▸ What needs to be done
Without any pictures, restate the full set of records below exactly.
==================================================
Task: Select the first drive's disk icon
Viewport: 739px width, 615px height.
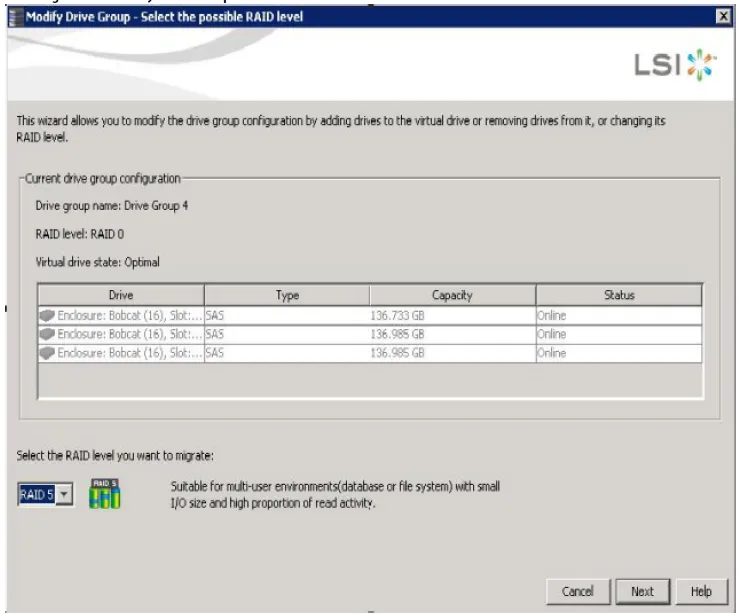Action: [x=46, y=316]
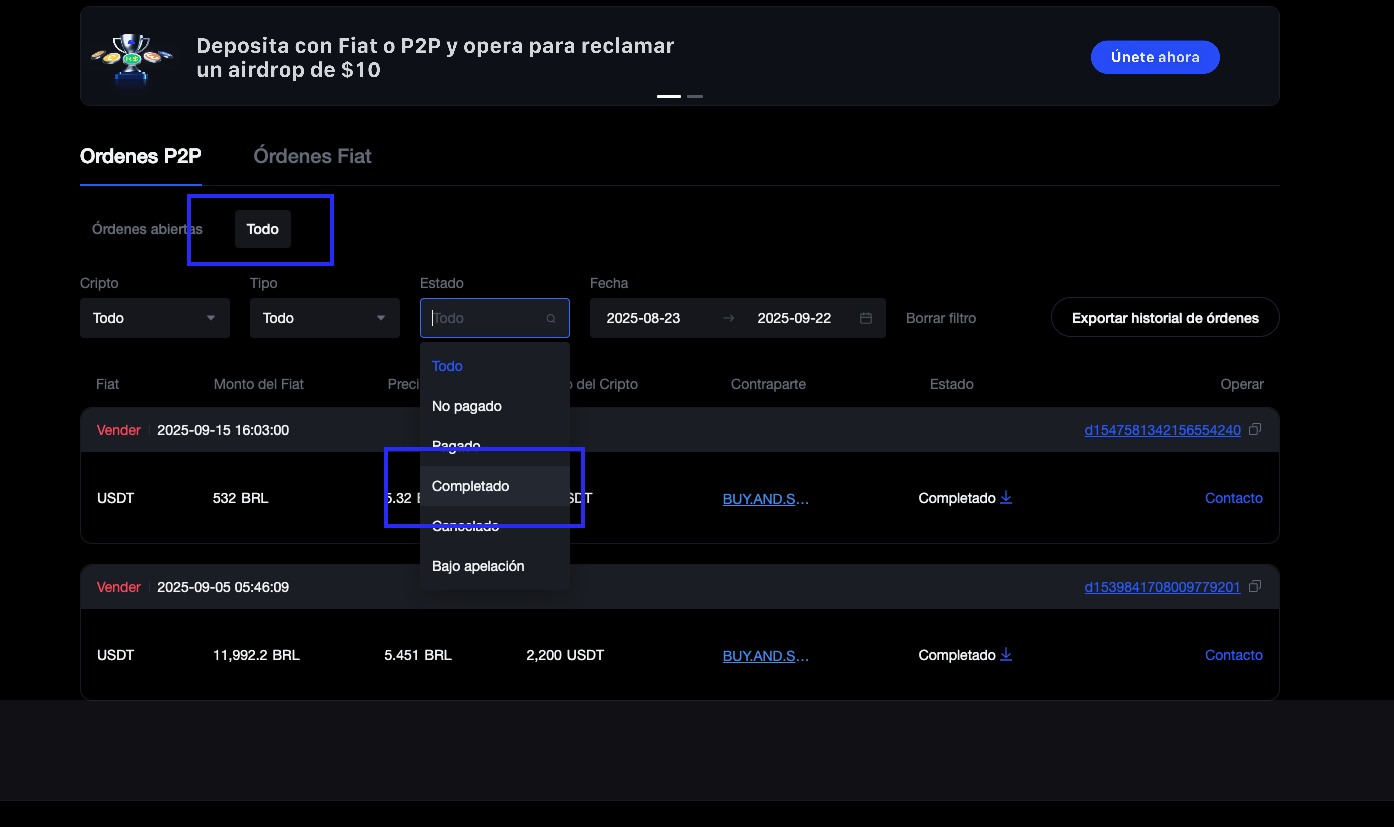Copy order ID d1539841708009779201 icon

(x=1255, y=587)
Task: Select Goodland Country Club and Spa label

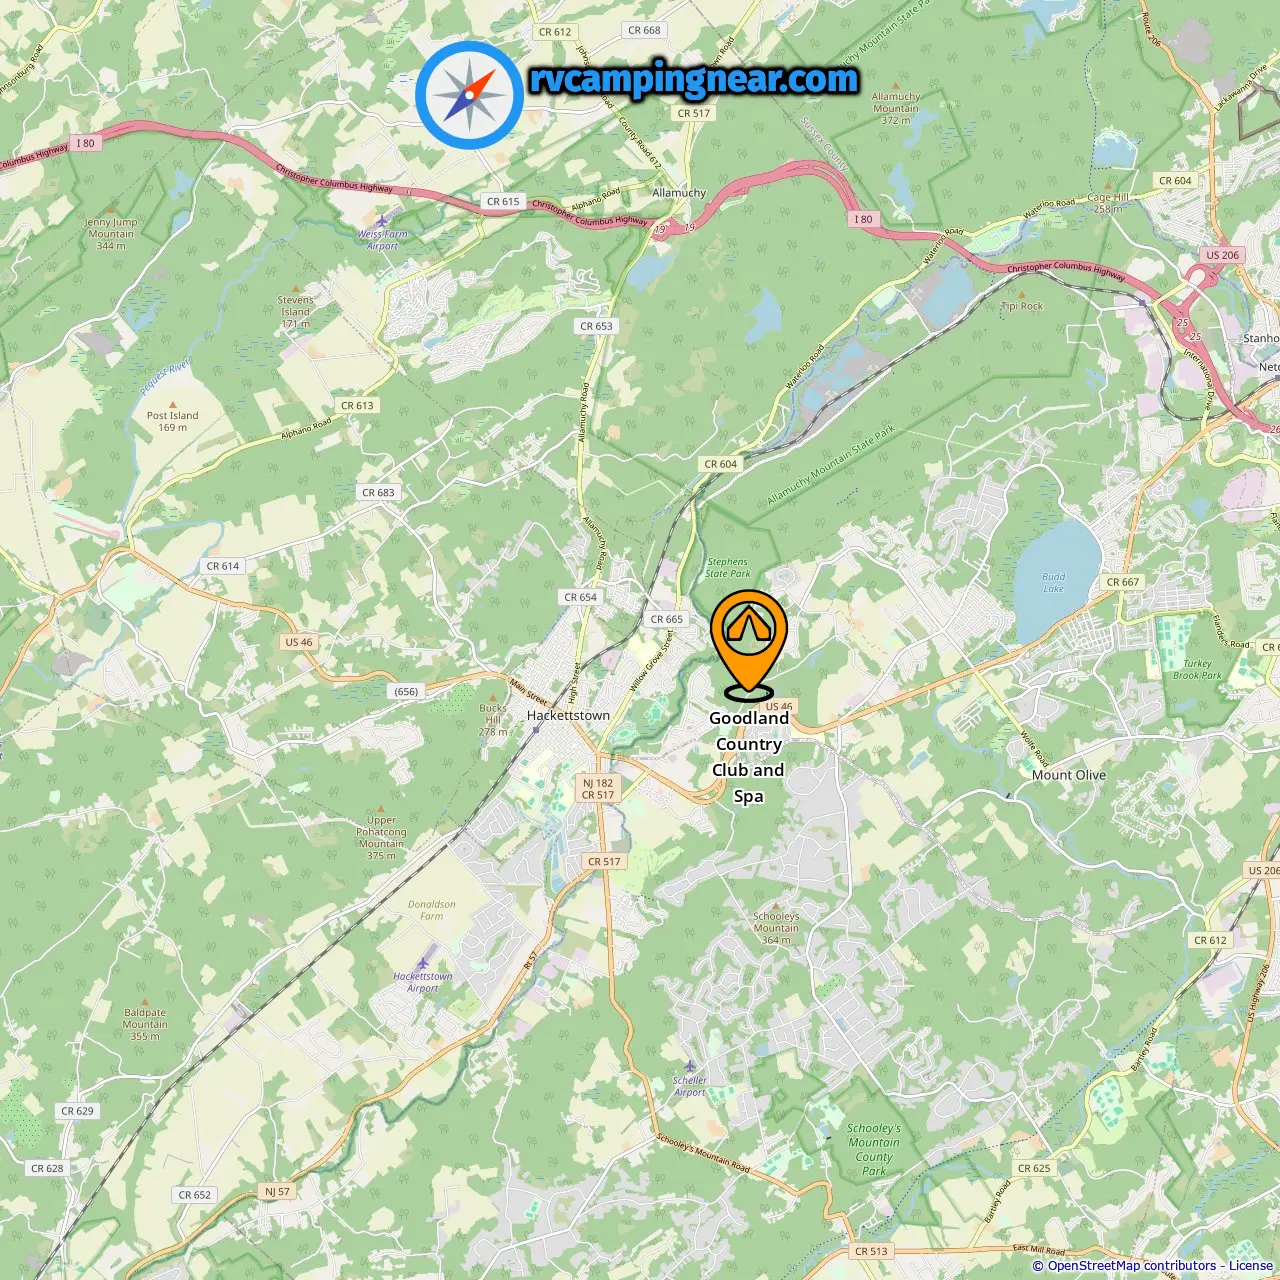Action: pyautogui.click(x=749, y=757)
==================================================
▸ Task result
Task: Select the first drive's disk icon
Viewport: 739px width, 615px height.
Action: [x=46, y=316]
Copy order ID d1539841708009779201 icon

(x=1255, y=587)
Task: Select Goodland Country Club and Spa label

Action: pyautogui.click(x=749, y=757)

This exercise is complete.